Já Roberto Aguilar acredita que a ‘onda conservadora’ da Bolívia precisa ser observada com mais calma e menos alarmismo, uma vez que “o voto nulo foi o triunfante, ou seja, acima dos candidatos conservadores, […] o voto nulo tem presença nacional”. A soma entre os votos nulos (13,6%), brancos (8,1%) e indecisos (12,4%) ultrapassam os votos de Rodrigo Paz, o que indica a influência ainda  de Evo Morales nas eleições: , ex-presidente realizou boicotes contra Arce e a favor do voto nulo. 

Aguilar também comenta a possibilidade do “voto de descarte”, em que a população teria se concentrado no candidato aparentemente menos extremista e conhecido. “‘Quem não votar?’, no final, o menos conhecido era Rodrigo Paz”, já que as pesquisas pré-presidenciais indicavam, inicialmente, Samuel Doria Medina como favorito ao primeiro turno.
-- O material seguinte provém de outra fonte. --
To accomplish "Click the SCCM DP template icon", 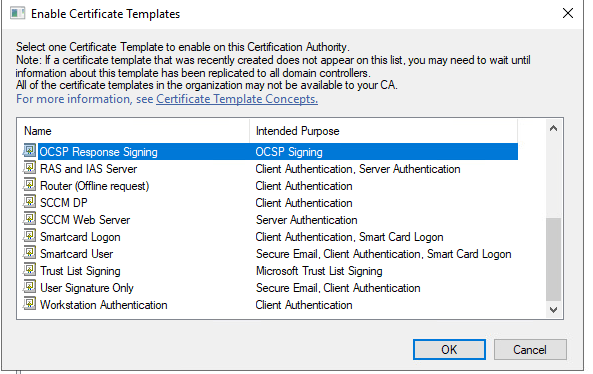I will pos(29,202).
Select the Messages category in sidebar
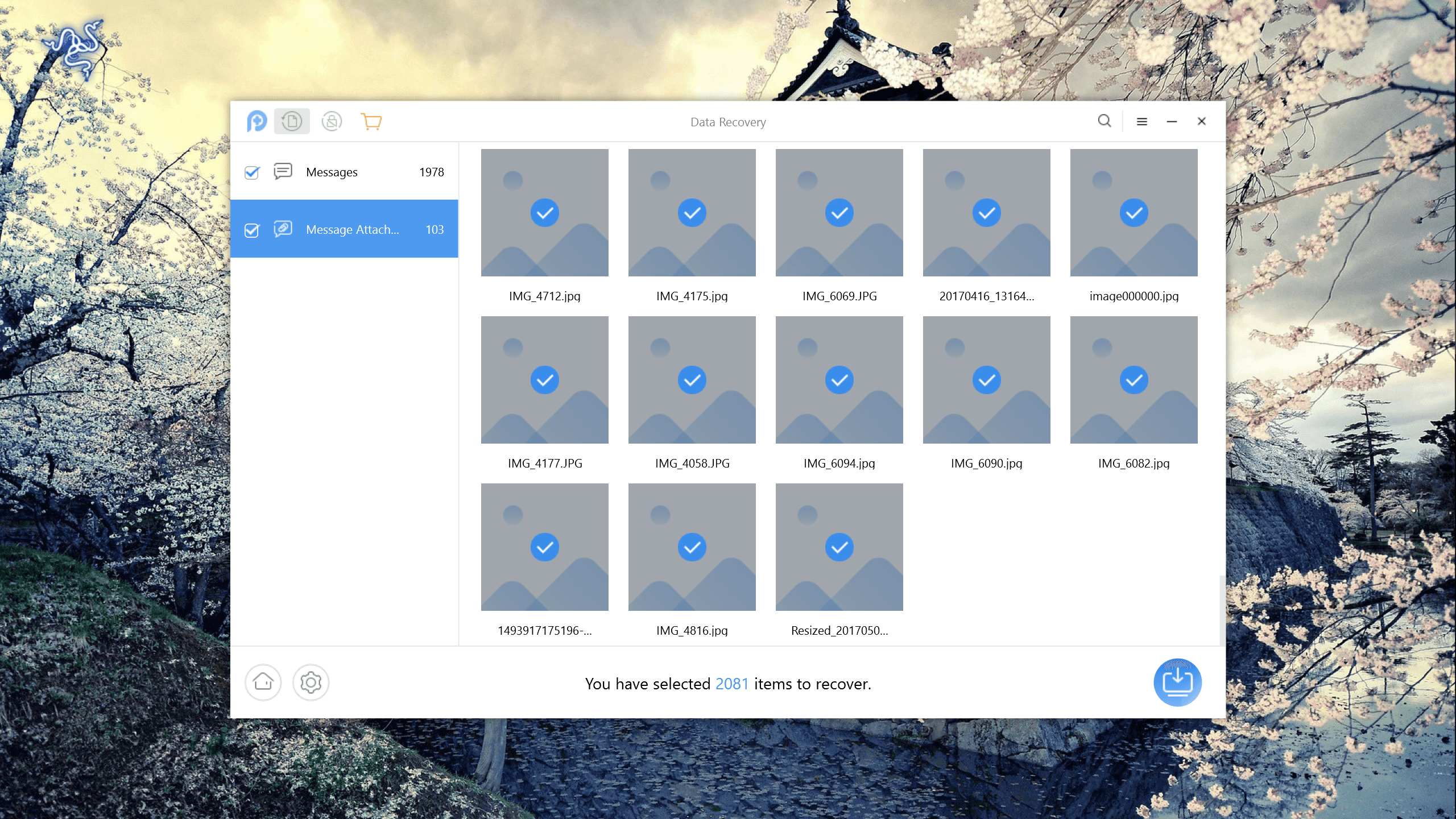 point(332,172)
Como fica a relação com o Brasil?

A política externa boliviana tem as riquezas energéticas e minerais como pautas centrais. Com a ascensão de um governo de direita, mudanças podem ocorrer na maneira de exploração desses recursos, já que tanto Rodrigo Paz quanto Jorge Quiroga abordam privatizações como possíveis meios para melhora econômica nacional. Dessa forma, haveria uma aproximação com os Estados Unidos e União Europeia, mas sem deixar de existir relações com países como China e Rússia, que contrastam em questões econômicas e políticas do governo que irá subir ao poder, porém são importantes compradores do minério.
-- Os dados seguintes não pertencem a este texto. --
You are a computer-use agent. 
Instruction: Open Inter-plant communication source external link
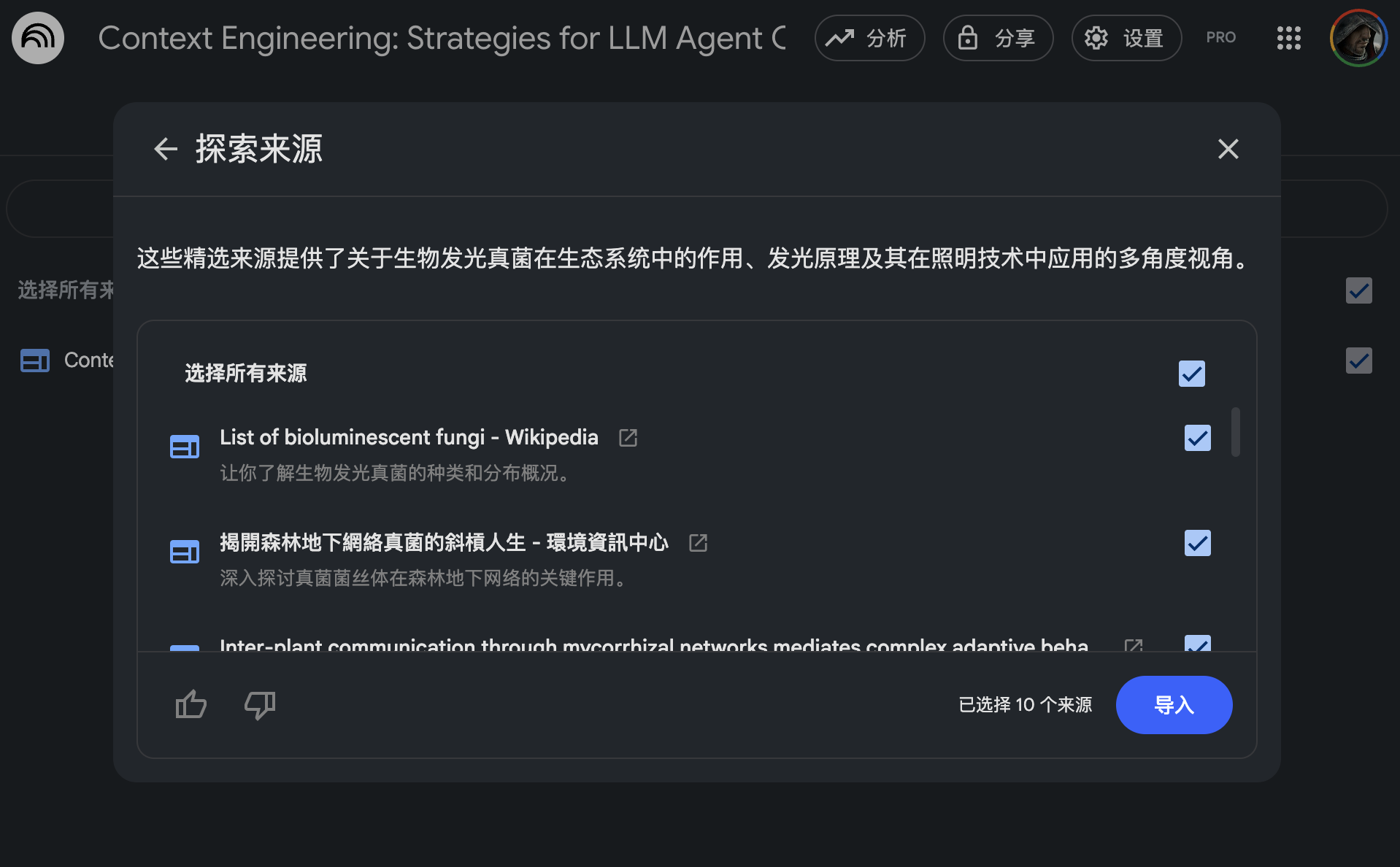[x=1134, y=645]
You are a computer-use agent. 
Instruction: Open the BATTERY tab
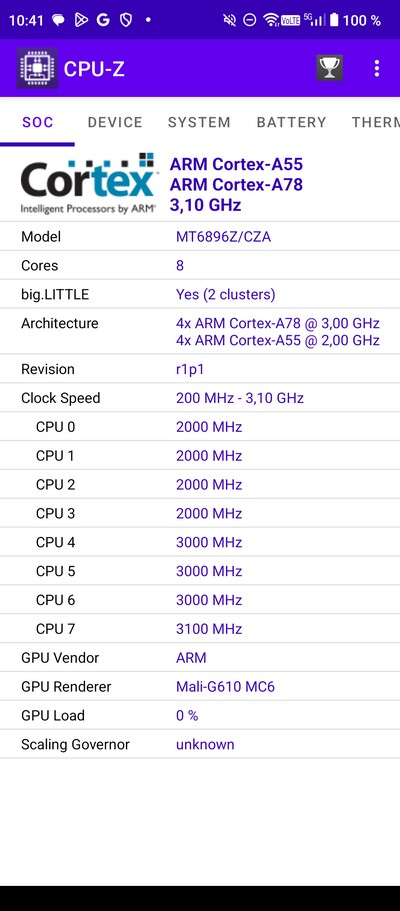(291, 122)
“A Bolívia tem importância geopolítica maior do que parece à primeira vista”, comenta Uebel. Bolívia, Chile e Argentina compõem, juntos, o “triângulo do lítio”. A internacionalista Carolina também destaca que  o lítio é um recurso estratégico para a economia boliviana, já que, além de sua importância para a transição energética, o país obtém uma das maiores reservas desse minério no planeta. Para ambos os professores, as relações com o Brasil tendem a permanecer pragmáticas. “Desses praticamente 20 anos de MAS no poder, a política externa foi caracterizada por fortalecer parcerias na própria América do Sul”, explica Carolina. Assim, a mudança de governo tende a não interferir no bom relacionamento entre os dois países, mas isso “vai depender de como as duas partes vão querer gerenciar o relacionamento bilateral” finaliza a professora. 

Vista aérea da mina de lítio no Salar de Uyuni, o maior deserto de sal do mundo, na Bolívia [Imagem: Reprodução/Wikimedia Commons]

A questão migratória também é um ponto de debate com a mudança de governo. A imigração para o Brasil é um fenômeno que ganhou força a partir dos anos 1990, devido ao processo de urbanização e crescimento populacional boliviano. Muitos imigrantes vieram ao Brasil em busca de melhores oportunidades, com destaque à busca pelo setor têxtil, em São Paulo – em 2019, os bolivianos eram os principais imigrantes da cidade. O sociólogo Francisco Prandi revela que as diferentes realidades de um imigrante devem ser levadas em consideração, pois a situação de “um médico boliviano é, evidentemente, muito diferente de alguém que venha e talvez tenha uma vaga para trabalhar em uma oficina de costura”.

A tendência, com governos neoliberais no poder, é de que “os Estados se desresponsabilizam por esse tipo de questão, porque é parte do corpo doutrinário do próprio neoliberalismo”, comentou o sociólogo. A professora Carolina comenta que, curiosamente, existe um “sonho brasileiro” entre os demais países da América Latina, uma vez que o Brasil se apresenta com uma moeda mais estável e com mais oportunidades de emprego. Para ela, a crise econômica boliviana é o fator “mais decisivo para o aumento ou não da vinda dos bolivianos para o Brasil”.